隣町で金井先生の奥さんが活元会を開いていたので、行ってみた。そこはそんなに自分に合う場所ではなかったが、翌日の排泄が気持ちよく、活元運動によって体が変わることは確かだった。そこで今度は池袋で別の弟子が開いている会に参加してみた。そうお察しの通りここが私の求める場所だった。こうして当時はただしつこさの賜物だと思っていたのが、実は何か不思議な力によって導かれていたのではないか、と思うようになったのは最近のことである。この活元運動の会にときには週に2回通い、個人指導も受けることで、人生に勢いがついてきて、ついに韓国に一人旅に行くまでになる。

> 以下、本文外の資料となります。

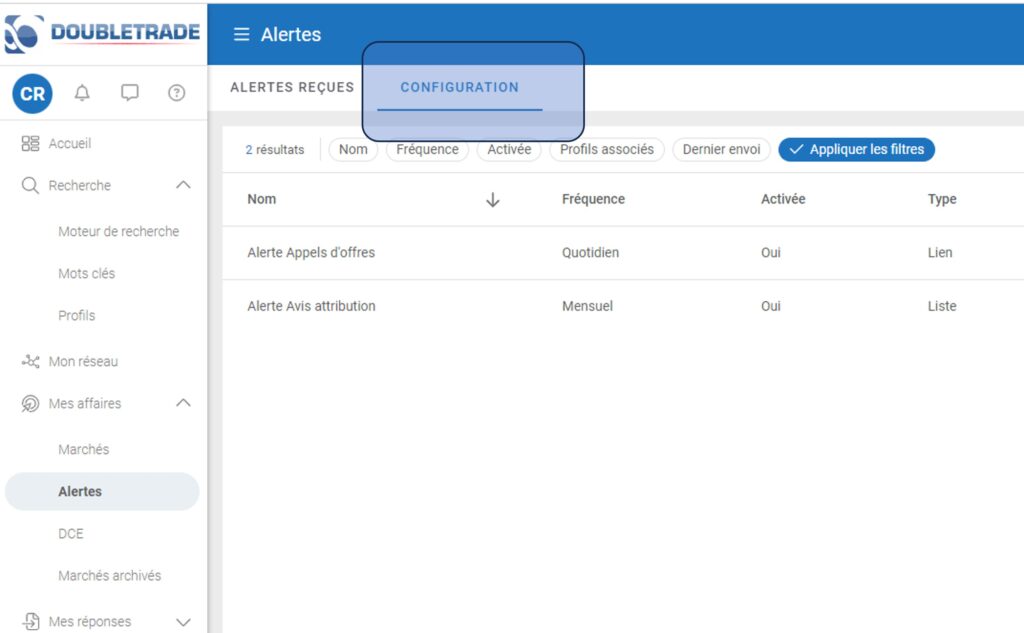Collapse the Mes affaires section chevron
1024x633 pixels.
click(183, 403)
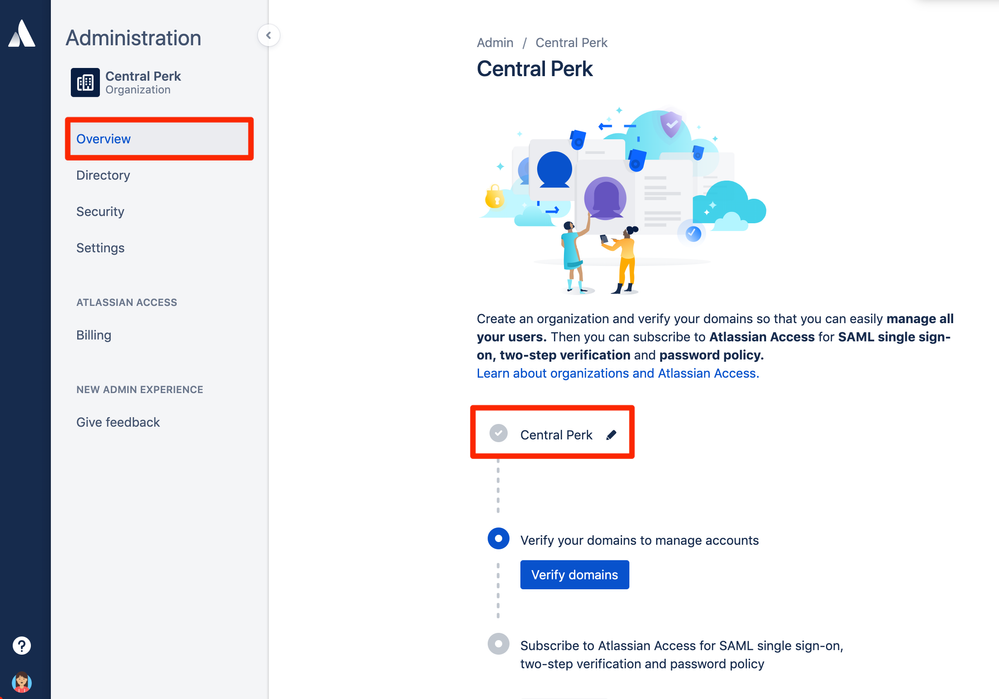Navigate to Security settings
Image resolution: width=999 pixels, height=699 pixels.
pyautogui.click(x=100, y=211)
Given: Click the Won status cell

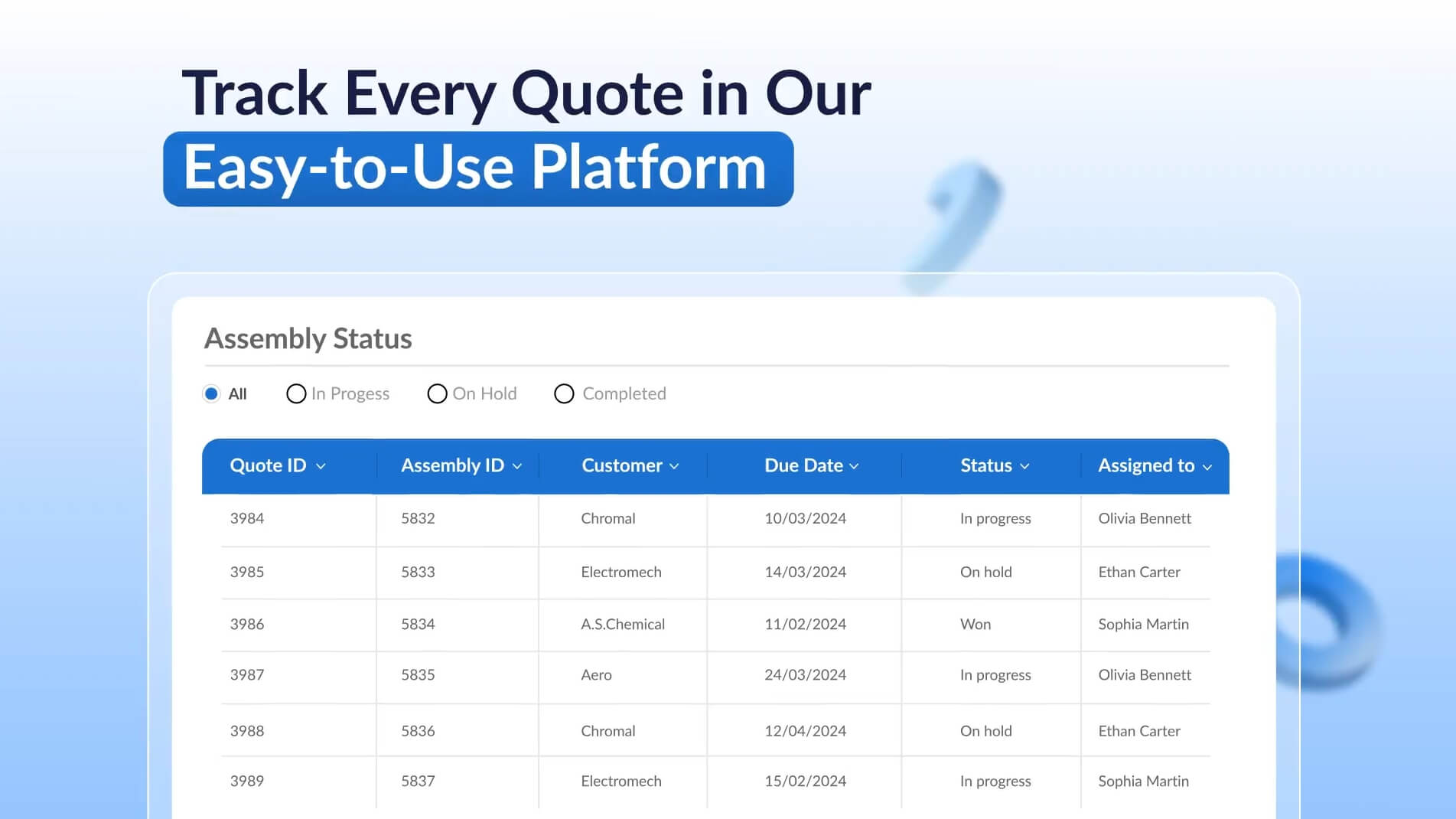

アトピーがあって、億劫になることは旅行と恋愛だろう。旅行は寝具を汚したらと思うし、こんなにボロボロの肌では誰も好きになるまいと決めつけるのだ。つまりは自分に自信がないのだ。その上、家から遠く離れたときや水分が足りないときに不安になる傾向もまだ残っていた。仕事をするようになってからは沢木耕太郎さんの『深夜特急』の番外編『旅する力』の少年時代の沢木さんを真似てホテルの予約もせず、各駅停車に乗ってあてもなく旅をすることを長い休みのたびに繰り返していた。それでも海外に一人で予定も立てず行くのはなかなか勇気のいることだった。

その後、気づけば6年も続けていた書店外商でのアルバイトをやめ、船で中国に渡り、目的地は陸路でインドと定めた旅に出るときも、なかなか出発せず、ぐずぐずしていたが、活元運動の先生に背中を押され、自分でも日本にいても死ぬときは死ぬのだと出発したことを思い出す。

結局、インドどころか、香港からベトナムへバスで行こうか迷った挙句、旅で新しいものを受け入れるのがお腹いっぱいになっていたので、北京に寄って帰国することにする。帰国後、書店員でも旅人でもないただの私に戻った私はまた不安定になり、アトピーがひどくなる。でも、香港にいたときにこれまでにないほどの回復を経験していたおかげでまた船に乗って中国に行けば治るんだとそこまで悲観しないようになっていた。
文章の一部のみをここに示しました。